All this grief and expense – owing to the unnecessarily protracted litigation, those seeking refunds from Valerie still have not received their due -- could have been prevented very early on for about $7,000. But Blumenthal must have his million, an outrageous figure. In the largest CUPTA settlement in history, a multi-billion dollar industry, Microsoft, paid out less money in fines than Blumenthal is seeking from Valerie’s one woman operation herbal business – still in operation and satisfying customers.

If there is a dram of justice left in the courts, the Hoffmans will prevail. Perhaps they may hope that Gombossy will celebrate their vindication in one of his columns. Blumenthal’s wicked prosecution of this case conceivably could result in a torrent of suits brought by other companies similarly abused. The Hoffman’s suit, if successful, will change the way Blumenthal’s office conducts its business.

Here we see Blumenthal at the top of his game.

If Blumenthal can use judicial instruments such as an Ex-Parte Application for Attachment to avoid a judicial hearing and, with a defective affidavit, persuade a judge to allow him to seize the personal assets of a business owner, he will be able to deploy such measures to deprive anyone of their property, while riding roughshod over their imprescriptable constitutional rights. Faced with the despoliation of their property by an overweening prosecutor, the first right of the citizen is to be able in court, before a judge, to defend himself from an unlawful taking.

Small businesses, which do not generally have the resources of too-large-to-fail businesses, should join in this case.
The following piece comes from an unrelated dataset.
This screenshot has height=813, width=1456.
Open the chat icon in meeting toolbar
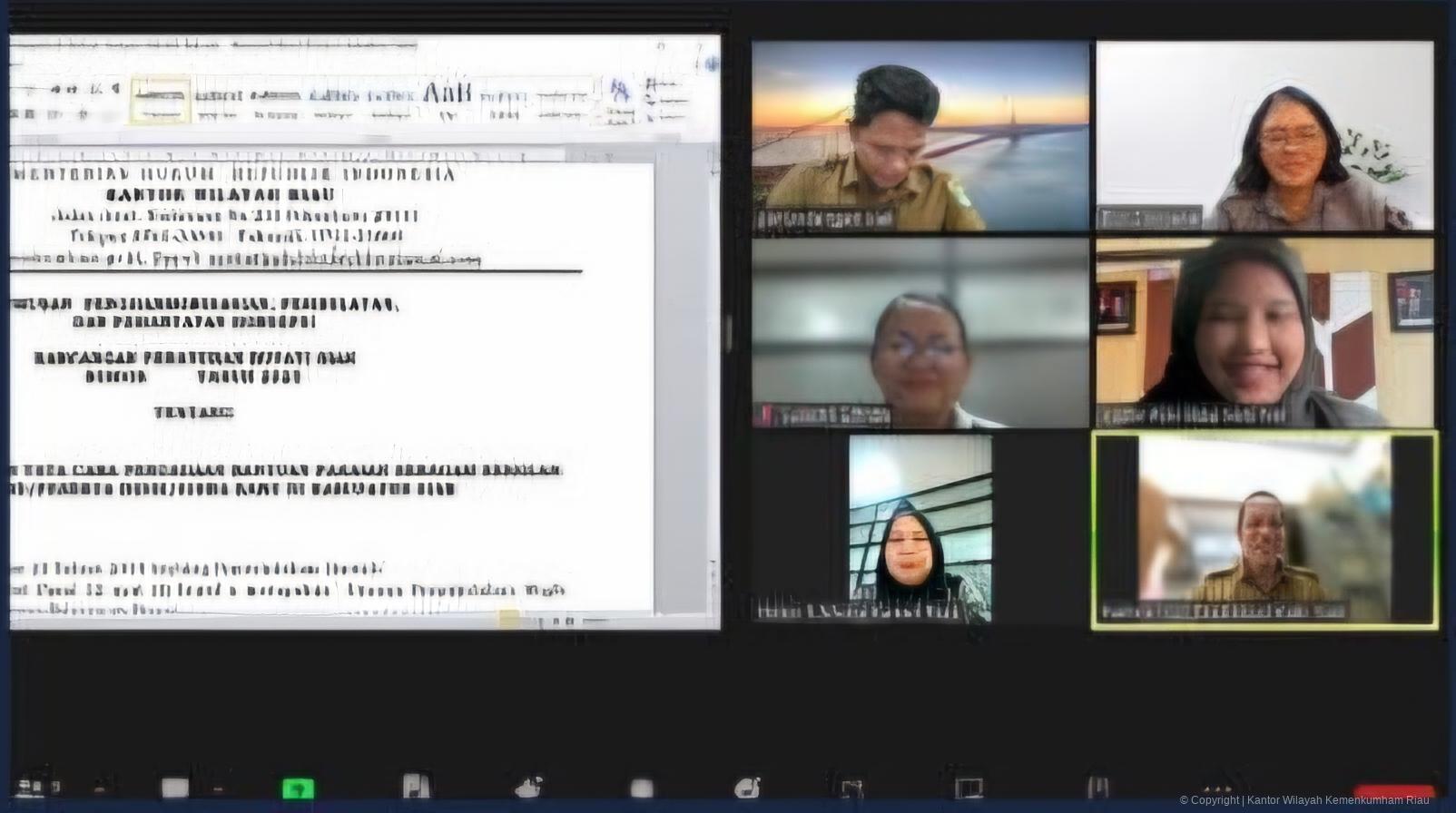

It is only a matter of time before other attorneys general, a tight knit group of lawyers who generally act in concert to extort funds from businesses without the trouble of passing their sometime questionable tactics before the noses of judges, begin to appropriate Blumenthal’s questionable and in some cases illegal techniques to fatten state budgets while subverting the constitutional rights of their victims.

The Hoffman’s at least are fighting the injustices that have been visited upon them by an attorney general who is popular in his state largely because a sleepy media has not bothered to raise the curtain on Blumenthal’s questionable prosecutions.

The deck is stacked against them. Watching the process from afar leaves the impression of a flea swatting away a herd of elephants. Justice and right may be on the side of the flea, but power wielded in so artful a manner by an office crowded with lawyers who have at their disposal the unlimited financial resources of a state that has not shown itself to be friendly to business is irresistible when good judges and slumbering members of the media take no notice.

If the Hoffmans do not prevail, they never-the-less will have their honor intact -- bright and undiminished -- to refresh their flagging spirits.

The same cannot be said of Blumenthal and his prosecutors.